- **WORK TASK**: The entries below hold a line with "OK (713, 1501)" and a line with "#зоопарк (534, 1719)". Return those lines and all that lie between them, exactly and only.

- **THE RECORDS**:
■ ■ ■

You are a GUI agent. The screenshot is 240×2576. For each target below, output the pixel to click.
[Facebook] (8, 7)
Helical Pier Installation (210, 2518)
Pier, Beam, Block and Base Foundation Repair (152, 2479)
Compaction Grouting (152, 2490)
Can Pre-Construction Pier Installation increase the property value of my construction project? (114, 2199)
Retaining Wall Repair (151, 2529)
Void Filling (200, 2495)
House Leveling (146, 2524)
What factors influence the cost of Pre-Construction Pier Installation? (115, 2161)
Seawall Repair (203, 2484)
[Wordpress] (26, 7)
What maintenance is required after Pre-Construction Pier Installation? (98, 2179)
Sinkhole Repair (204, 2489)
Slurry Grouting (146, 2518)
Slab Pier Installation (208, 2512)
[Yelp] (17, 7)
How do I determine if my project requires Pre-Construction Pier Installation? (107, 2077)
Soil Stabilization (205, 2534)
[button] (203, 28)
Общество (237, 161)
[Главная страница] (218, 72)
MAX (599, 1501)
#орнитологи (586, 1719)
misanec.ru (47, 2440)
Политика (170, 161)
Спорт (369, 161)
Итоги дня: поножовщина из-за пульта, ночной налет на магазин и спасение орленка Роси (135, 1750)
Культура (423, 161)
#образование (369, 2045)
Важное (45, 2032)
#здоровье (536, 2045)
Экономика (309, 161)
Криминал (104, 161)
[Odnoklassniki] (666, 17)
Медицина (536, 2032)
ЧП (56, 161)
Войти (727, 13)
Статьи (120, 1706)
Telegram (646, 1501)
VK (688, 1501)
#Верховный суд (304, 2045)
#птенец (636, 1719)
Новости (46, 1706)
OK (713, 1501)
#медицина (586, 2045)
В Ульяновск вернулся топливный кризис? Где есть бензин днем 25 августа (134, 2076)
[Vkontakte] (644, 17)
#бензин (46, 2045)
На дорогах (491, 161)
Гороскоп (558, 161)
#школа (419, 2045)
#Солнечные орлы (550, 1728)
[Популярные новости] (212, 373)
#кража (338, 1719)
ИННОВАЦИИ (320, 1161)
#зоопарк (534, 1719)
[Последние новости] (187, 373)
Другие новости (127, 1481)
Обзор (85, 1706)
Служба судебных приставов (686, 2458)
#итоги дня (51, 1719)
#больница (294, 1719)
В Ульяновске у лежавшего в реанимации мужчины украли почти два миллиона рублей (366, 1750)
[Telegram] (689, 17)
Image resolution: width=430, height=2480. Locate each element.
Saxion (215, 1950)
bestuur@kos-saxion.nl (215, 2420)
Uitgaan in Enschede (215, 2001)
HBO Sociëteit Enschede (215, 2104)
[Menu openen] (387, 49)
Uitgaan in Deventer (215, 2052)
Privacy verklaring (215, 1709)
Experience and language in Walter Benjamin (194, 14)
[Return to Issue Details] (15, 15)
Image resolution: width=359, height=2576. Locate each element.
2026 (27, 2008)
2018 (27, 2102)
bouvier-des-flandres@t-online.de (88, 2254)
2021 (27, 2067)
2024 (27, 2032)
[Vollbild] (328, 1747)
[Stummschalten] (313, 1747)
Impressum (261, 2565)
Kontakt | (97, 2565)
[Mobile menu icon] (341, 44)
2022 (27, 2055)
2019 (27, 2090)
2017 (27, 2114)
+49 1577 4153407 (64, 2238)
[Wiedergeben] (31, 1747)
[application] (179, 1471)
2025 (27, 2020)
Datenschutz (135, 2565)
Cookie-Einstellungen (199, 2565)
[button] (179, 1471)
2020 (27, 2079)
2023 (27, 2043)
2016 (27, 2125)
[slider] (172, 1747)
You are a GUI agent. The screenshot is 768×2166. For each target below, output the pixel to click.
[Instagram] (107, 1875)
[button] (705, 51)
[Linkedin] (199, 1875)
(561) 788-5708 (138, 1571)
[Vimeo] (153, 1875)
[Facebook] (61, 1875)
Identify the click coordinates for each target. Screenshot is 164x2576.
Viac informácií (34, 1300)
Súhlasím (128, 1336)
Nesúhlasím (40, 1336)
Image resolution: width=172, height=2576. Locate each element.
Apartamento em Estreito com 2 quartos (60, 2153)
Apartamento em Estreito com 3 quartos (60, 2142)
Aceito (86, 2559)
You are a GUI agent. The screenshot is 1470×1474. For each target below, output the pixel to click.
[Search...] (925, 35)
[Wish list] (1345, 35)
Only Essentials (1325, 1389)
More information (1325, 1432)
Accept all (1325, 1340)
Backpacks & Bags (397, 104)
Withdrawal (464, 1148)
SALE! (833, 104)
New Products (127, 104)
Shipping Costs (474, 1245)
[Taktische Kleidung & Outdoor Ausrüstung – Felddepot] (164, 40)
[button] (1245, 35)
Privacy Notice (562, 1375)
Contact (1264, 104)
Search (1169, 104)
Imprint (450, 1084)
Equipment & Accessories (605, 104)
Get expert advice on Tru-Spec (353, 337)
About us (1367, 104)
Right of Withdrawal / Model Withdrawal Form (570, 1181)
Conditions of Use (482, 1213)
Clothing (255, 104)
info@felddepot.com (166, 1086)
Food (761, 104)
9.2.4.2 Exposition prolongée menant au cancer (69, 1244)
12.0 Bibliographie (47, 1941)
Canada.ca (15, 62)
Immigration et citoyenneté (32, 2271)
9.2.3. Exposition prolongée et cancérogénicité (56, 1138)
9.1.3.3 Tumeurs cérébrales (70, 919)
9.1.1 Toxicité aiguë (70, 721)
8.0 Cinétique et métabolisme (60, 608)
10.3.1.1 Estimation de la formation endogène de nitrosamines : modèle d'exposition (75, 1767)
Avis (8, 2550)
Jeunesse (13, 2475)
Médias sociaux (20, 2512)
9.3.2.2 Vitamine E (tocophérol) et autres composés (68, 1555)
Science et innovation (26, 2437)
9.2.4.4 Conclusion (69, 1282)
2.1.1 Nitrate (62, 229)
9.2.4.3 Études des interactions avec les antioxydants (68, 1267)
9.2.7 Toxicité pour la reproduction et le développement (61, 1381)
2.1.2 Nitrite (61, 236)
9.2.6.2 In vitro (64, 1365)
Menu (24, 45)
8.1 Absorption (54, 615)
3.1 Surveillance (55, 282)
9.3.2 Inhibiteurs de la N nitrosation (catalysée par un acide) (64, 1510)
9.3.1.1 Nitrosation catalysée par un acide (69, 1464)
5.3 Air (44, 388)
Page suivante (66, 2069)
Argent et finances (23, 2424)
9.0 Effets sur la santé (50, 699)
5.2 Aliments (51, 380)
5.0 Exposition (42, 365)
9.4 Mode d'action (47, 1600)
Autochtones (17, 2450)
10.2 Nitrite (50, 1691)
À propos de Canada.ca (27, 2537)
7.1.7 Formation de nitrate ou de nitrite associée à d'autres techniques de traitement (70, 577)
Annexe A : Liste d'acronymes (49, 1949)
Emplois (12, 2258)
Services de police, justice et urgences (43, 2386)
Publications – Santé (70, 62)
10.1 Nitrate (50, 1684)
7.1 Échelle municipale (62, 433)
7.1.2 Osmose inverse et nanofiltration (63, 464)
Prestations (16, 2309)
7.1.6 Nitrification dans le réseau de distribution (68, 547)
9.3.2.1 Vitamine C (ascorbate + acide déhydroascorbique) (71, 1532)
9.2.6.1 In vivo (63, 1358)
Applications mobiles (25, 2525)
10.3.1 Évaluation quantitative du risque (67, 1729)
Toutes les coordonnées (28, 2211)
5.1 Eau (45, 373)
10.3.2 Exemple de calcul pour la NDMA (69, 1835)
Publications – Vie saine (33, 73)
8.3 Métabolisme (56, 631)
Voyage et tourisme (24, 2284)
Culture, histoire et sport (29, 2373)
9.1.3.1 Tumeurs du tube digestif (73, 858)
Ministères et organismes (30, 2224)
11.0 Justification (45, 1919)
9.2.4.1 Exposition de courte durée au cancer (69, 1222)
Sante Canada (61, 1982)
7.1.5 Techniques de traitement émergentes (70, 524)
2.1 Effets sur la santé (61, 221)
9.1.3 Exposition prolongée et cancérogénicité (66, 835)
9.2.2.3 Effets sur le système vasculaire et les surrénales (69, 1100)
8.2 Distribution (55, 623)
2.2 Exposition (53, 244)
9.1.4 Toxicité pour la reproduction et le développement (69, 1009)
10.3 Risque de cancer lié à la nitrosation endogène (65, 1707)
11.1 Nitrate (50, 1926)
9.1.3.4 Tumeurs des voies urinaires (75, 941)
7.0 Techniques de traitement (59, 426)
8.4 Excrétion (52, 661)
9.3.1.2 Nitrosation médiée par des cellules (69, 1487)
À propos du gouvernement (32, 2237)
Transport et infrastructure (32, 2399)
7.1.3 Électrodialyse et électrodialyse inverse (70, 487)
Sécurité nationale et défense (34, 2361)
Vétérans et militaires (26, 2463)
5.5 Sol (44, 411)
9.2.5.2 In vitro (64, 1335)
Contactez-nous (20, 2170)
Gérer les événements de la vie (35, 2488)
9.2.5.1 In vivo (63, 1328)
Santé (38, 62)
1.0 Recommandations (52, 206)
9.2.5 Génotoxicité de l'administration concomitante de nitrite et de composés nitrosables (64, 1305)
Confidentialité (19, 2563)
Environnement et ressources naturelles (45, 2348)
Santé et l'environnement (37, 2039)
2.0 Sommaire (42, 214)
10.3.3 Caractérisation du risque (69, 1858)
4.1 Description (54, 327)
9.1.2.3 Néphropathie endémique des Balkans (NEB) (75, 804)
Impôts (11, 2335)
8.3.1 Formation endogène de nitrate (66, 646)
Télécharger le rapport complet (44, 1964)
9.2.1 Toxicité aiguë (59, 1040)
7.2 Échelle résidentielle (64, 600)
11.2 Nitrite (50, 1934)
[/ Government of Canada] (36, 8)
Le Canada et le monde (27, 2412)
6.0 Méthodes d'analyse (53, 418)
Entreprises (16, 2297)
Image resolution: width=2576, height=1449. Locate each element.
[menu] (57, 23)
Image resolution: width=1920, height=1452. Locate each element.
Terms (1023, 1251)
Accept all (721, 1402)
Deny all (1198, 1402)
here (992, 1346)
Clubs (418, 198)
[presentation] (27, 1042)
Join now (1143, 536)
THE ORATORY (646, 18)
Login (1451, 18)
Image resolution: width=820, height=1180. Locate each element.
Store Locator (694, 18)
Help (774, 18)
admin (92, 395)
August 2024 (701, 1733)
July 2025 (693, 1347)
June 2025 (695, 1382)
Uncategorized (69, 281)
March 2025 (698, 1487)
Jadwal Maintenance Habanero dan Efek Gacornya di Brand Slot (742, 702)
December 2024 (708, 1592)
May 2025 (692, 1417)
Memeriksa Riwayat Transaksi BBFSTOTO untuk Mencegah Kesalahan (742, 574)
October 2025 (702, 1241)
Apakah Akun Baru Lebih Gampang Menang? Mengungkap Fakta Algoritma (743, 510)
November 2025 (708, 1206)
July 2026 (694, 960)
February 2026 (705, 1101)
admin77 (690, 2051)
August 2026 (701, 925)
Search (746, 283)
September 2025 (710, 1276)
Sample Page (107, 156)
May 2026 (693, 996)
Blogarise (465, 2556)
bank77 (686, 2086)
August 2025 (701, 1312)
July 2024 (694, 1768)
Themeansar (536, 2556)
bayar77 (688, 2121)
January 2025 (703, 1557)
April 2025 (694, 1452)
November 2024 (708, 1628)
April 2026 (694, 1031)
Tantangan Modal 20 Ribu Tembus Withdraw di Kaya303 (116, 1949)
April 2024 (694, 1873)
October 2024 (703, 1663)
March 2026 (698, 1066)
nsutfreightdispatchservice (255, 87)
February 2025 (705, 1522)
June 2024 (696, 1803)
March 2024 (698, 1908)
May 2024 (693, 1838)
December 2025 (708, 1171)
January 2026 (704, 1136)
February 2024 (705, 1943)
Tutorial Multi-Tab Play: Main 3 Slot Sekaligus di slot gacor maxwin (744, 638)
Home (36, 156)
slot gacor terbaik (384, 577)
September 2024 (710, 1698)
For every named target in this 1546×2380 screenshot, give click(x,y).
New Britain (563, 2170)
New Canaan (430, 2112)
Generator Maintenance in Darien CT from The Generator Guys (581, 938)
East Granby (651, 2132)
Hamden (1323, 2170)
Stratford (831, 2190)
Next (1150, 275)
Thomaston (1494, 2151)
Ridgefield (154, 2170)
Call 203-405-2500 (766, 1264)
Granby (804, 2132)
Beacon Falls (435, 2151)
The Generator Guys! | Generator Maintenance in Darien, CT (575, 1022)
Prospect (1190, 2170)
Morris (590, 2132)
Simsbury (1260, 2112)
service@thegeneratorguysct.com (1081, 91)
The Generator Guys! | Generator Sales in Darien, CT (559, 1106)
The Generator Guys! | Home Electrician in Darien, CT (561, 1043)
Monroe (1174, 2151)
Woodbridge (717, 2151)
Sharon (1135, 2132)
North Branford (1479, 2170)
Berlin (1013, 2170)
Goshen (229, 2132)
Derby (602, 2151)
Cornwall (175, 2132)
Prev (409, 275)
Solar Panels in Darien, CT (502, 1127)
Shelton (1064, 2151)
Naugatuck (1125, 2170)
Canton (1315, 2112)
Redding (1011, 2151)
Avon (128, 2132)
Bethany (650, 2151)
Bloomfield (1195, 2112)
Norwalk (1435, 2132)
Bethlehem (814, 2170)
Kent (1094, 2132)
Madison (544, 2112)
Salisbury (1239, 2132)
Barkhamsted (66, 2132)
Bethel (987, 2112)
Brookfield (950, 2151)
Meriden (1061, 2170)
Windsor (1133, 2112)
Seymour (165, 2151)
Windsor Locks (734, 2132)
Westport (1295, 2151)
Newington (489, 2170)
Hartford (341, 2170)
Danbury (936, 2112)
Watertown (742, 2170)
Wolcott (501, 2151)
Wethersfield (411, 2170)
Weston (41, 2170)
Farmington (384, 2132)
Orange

■ ■ ■

- **YOUR RESPONSE**:
OK (713, 1501)
#медицина (586, 2045)
В Ульяновск вернулся топливный кризис? Где есть бензин днем 25 августа (134, 2076)
[Vkontakte] (644, 17)
#бензин (46, 2045)
На дорогах (491, 161)
Гороскоп (558, 161)
#школа (419, 2045)
#Солнечные орлы (550, 1728)
[Популярные новости] (212, 373)
#кража (338, 1719)
ИННОВАЦИИ (320, 1161)
#зоопарк (534, 1719)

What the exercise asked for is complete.